Editors Note: This post is part of a “Guest” series entitled Enterprise Architecture with Force.com. Our guest blogger, Greg Cook, is a managing partner of CloudPremise and currently holds all seven Salesforce certifications.

Establishing an effective Environment Management strategy is critical for utilizing the Salesforce1 Platform.  Salesforce.com has already established itself as a leader in cloud technology and innovation, however some aspects of dealing with the platform still require good-old-fashioned IT management skills.  Salesforce provides a LOT of content around governance, environment management, and change management.  However I have noticed at multiple clients the information and options are sometimes too plentiful.  Many customers want to be given a recipe and a framework as opposed to designing their own solutions from best practices.  This installment describes a typical environment management strategy that can be emulated on many Enterprise projects.

What do I mean by Enterprise Projects?  This article applies to your organization if you meet the following criteria:

  1. Your Salesforce landscape is made up of one or more orgs consisting of “high complexity” (lots of configuration, lots of code, lots of data).
  2. Your Salesforce projects are required to follow a formal change process under the governance of your Enterprise Architecture and/or ITSM frameworks.
  3. Your Salesforce projects consist of many resources including architects, business analysts, configurators, developers, and testers.
  4. You have have a large number of requirements often prioritized by competing business stakeholders.
  5. You have active system administrators who are making authorized (and sometimes unauthorized) changes directly in production.
  6. You constantly have issues deploying changes to production.

-----

§ **Written request**
Carry on the article about Salesforce environment management past its sixth numbered criterion, writing the next part in the same voice.

§ **Stored data**

-----

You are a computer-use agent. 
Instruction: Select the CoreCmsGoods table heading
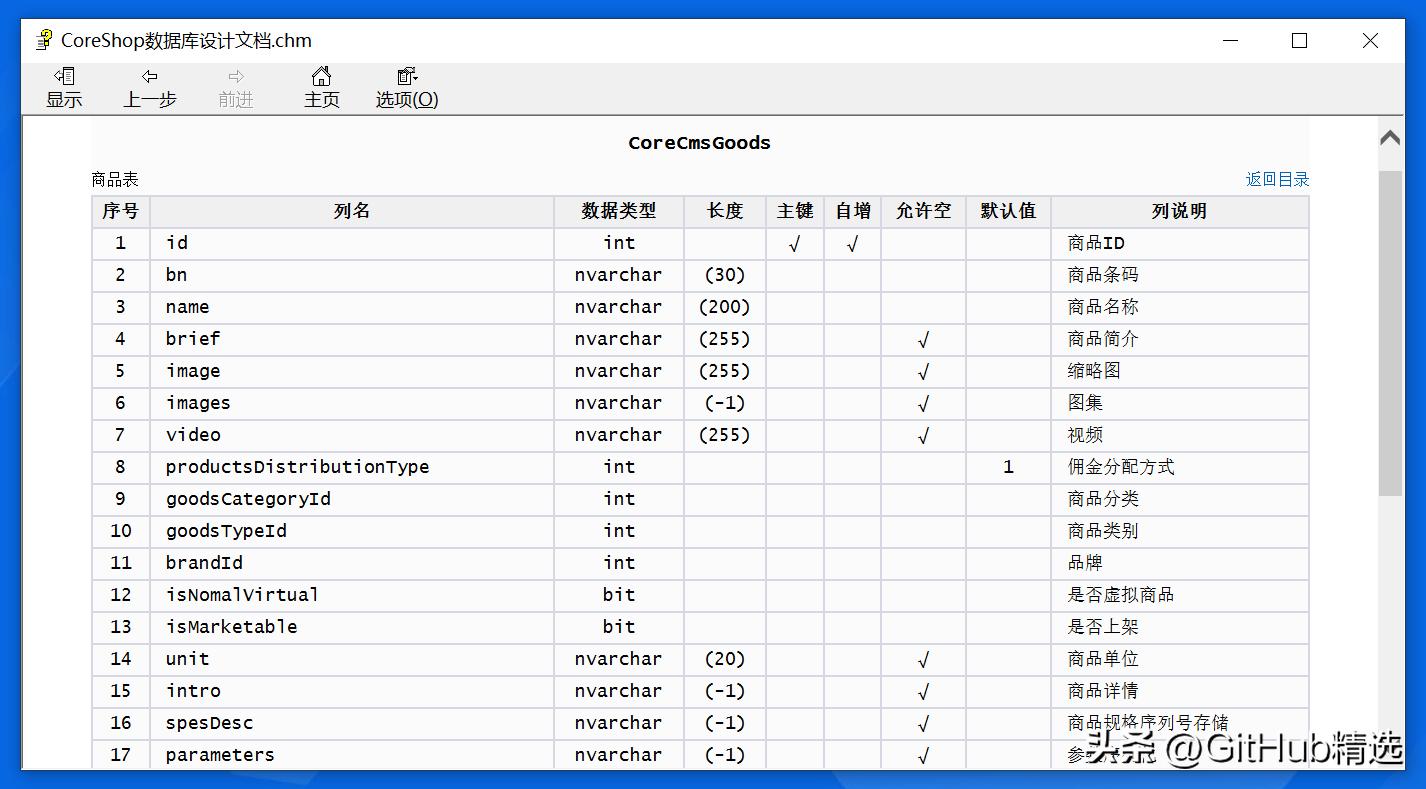point(699,143)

-----

§ **Answer to the exercise**
If this sounds familiar than you are in luck and this article was written for you.  If your projects do not sound like the above list then many of the recommendations in this article may not apply to your environment (but feel free to keep reading!)

What You Should Know About Environment Management

The first thing to understand about environment management on the Salesforce1 Platform are some of the differences to typical environment management.

1. Your Salesforce Production Org is Your Only “Pristine” Environment

In traditional software development your pristine environment can be housed within source control and configuration management tools. In order to maintain a stable production deployment the emphasis is using configuration management techniques to maintain your code, configuration files, and deployment scripts.  Production can be rebuilt, deployed at will, and rolling back to a previous version of the code is possible.  However in Salesforce it is not possible to take production offline or to deploy the entire application in a big-bang deployment event.  Instead you are trying to migrate “differences” between your environments into production.  You can utilize source control and configuration management tools with Salesforce, however your production environment is (almost) always live regardless of the state of your configuration management procedures.

2. Salesforce is a heavily configured environment – much of which can be done directly in production

Salesforce supports a much higher volume of “production changes” due to its metadata based configuration design.  Therefore many changes can be done safely in production without the need for a code deployment.  While this has the effect of producing immediate value to the business (Admin Hero’s anyone?), it can have dreadful consequences on future deployments if the right controls are not in place.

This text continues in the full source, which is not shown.